To ensure the data security of your resources, you can use access control policies to control access to your virtual private cloud (VPC). This ensures that only authorized users can access your resources.
Overview
VPC supports the following access control features:
Network ACL: A network access control list (ACL) is a feature that lets you control network access within a VPC. You can create a network ACL, add inbound and outbound rules, and then associate the network ACL with a vSwitch to control traffic for the Elastic Compute Service (ECS) instances in the vSwitch. For more information, see Network ACLs.
Security group: A security group is a virtual firewall that controls inbound and outbound traffic for ECS instances within the group. This helps improve the security of the instances. For more information, see Security groups.
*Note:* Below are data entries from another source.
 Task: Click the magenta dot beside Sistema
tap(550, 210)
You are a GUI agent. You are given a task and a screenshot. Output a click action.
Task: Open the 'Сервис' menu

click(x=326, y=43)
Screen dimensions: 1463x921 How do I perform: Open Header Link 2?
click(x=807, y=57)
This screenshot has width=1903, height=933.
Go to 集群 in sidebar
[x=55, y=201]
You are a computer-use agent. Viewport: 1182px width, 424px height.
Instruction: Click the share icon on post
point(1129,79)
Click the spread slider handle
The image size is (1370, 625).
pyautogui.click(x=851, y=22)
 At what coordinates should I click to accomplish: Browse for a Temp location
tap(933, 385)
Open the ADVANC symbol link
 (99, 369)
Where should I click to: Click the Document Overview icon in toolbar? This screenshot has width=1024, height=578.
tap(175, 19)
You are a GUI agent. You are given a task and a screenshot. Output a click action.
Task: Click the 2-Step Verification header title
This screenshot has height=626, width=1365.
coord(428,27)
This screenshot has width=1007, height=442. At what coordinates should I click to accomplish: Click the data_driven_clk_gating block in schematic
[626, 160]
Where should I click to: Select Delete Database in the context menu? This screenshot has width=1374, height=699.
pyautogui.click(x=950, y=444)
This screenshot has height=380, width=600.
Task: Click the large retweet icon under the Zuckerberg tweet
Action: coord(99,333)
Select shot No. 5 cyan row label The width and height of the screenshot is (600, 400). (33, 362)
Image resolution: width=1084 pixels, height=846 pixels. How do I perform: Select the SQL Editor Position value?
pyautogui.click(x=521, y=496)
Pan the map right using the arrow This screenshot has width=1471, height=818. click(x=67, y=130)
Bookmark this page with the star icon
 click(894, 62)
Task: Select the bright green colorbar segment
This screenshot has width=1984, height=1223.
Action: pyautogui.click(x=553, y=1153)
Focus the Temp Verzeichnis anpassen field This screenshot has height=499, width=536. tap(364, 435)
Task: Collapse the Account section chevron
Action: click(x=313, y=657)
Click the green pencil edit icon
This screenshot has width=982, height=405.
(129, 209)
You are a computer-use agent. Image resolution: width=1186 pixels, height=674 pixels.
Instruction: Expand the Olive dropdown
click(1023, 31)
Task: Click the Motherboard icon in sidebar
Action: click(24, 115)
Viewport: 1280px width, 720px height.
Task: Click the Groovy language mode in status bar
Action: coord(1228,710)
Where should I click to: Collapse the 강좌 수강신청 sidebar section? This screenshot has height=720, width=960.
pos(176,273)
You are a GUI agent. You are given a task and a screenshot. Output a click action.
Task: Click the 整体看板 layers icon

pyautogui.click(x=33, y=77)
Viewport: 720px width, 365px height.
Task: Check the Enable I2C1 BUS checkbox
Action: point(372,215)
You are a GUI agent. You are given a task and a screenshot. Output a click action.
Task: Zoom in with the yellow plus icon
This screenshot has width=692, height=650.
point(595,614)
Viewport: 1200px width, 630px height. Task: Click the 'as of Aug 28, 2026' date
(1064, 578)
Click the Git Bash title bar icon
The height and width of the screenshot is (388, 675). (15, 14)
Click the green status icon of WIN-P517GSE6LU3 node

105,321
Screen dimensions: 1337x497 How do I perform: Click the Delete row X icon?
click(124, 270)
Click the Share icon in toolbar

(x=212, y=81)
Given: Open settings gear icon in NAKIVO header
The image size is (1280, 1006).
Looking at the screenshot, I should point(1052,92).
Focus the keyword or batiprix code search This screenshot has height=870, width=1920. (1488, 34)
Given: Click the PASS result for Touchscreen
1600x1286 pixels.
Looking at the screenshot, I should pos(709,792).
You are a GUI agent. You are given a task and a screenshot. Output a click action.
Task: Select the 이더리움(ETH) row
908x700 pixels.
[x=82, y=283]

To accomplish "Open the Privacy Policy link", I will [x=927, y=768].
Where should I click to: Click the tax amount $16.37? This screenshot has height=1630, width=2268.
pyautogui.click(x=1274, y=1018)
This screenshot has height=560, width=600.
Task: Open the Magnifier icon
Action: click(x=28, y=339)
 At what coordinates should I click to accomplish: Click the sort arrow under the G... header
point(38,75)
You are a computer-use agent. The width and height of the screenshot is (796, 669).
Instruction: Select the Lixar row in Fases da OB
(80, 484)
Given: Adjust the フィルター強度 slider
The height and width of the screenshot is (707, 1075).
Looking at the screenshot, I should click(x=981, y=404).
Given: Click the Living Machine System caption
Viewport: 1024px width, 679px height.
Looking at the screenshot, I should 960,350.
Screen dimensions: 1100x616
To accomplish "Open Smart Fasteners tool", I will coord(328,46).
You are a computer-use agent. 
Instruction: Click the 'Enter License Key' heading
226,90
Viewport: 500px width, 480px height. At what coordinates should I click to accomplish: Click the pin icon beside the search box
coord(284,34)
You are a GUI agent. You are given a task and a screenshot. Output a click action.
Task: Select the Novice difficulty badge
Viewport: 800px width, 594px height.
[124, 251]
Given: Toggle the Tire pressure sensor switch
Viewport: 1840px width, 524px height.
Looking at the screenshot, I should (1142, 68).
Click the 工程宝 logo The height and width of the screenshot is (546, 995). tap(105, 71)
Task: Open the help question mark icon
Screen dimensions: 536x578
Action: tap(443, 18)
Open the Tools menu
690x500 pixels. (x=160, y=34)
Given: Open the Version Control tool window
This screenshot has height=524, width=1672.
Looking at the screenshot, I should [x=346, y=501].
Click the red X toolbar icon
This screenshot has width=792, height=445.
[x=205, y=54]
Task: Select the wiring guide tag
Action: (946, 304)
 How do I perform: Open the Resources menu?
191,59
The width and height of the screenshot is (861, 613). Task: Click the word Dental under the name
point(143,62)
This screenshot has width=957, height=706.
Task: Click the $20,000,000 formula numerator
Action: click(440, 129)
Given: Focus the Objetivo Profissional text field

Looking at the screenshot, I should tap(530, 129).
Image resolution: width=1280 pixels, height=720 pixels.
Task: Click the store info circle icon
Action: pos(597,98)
Use the network ACL feature
A network ACL is a feature that lets you control network access within a VPC. You can create a network ACL in a VPC and add inbound and outbound rules. After you create the network ACL, you can associate it with a vSwitch to control traffic for the ECS instances in the vSwitch.
Configure a network ACL
You can configure a network ACL in the following ways:
Log on to the VPC console: For information about how to configure a network ACL in the VPC console, see Create and manage network ACLs.
Call API operations: You can call the following API operations to configure a network ACL.
CreateNetworkAcl: Creates a network ACL.
AssociateNetworkAcl: Associates a network ACL with a vSwitch.
ModifyNetworkAclAttributes: Modifies the properties of a network ACL.
DescribeNetworkAcls: Queries a list of network ACLs.
Update network ACL rules: Updates network ACL rules.
DescribeNetworkAclAttributes: Queries the details of a network ACL.
UnassociateNetworkAcl: Disassociates a network ACL from a vSwitch.
CopyNetworkAclEntries: Copies network ACL rules.
DeleteNetworkAcl: Deletes a network ACL.
Use Alibaba Cloud SDKs to configure an ACL: You can use Alibaba Cloud software development kits (SDKs) to configure network ACL rules. Alibaba Cloud provides SDKs for multiple programming languages, such as Java, Python, and PHP.
Use the CLI to configure an ACL: You can use the command-line interface (CLI) to configure a network ACL. For more information about the CLI, see What is Alibaba Cloud CLI?.
Network ACL applications
You can use the features and rule descriptions of network ACLs to customize inbound and outbound rules. After you set inbound and outbound rules for a network ACL, you can gain more flexible control over the inbound and outbound traffic of cloud resources in a VPC. For more information, see Network ACLs and Best practices.
Network ACL examples
You can use network ACLs to restrict communication between ECS instances in different vSwitches or between a data center and the cloud. For more information, see Restrict communication between ECS instances in different vSwitches and Restrict communication between a data center and the cloud.
Use the security group feature
A security group is a virtual firewall that controls inbound and outbound traffic for ECS instances within the group to improve security. Security groups provide stateful inspection and packet filtering. You can use the features of security groups and configure security group rules to create security domains in the cloud.
Security groups and security group rules
Security groups are classified into basic security groups and advanced security groups. Advanced security groups are designed for enterprise scenarios. They can contain more instances, elastic network interfaces (ENIs), and private IP addresses, and support stricter access policies.
The following rules apply when you add an instance to a security group: An instance must belong to at least one security group and can belong to multiple security groups. For the ENIs attached to an instance, a secondary ENI can be added to a different security group than the instance. An instance cannot belong to a basic security group and an advanced security group at the same time.
A security group controls inbound and outbound traffic even before you add any rules. You can add or modify security group rules to gain more fine-grained control over traffic. After you add or modify security group rules, the rules are automatically applied to all instances in the security group. Security group rules support authorization by IP address, Classless Inter-Domain Routing (CIDR) block, another security group, or a prefix list. For more information, see Add a security group rule.
When you create a security group in the console, the system automatically adds default rules. You can maintain these rules as needed.
Security group usage guide
The typical workflow for using a security group to control instance traffic is as follows:
Create a security group.
Add security group rules.
Add an instance to the security group.
Manage existing security groups and security group rules as needed.
The typical workflow for using a security group to control secondary ENI traffic is as follows:
Create a security group.
Add security group rules.
Add a secondary ENI to the security group.
Attach the secondary ENI to an instance.
Manage existing security groups and security group rules as needed.
For specific operations and application examples for security groups, see Create a security group and Security group application guide and examples.
Security group configuration examples
When you create an ECS instance in a VPC, you can use the default security group rules provided by the system or select another existing security group in the VPC. For security group configuration examples, see ECS security group configuration examples.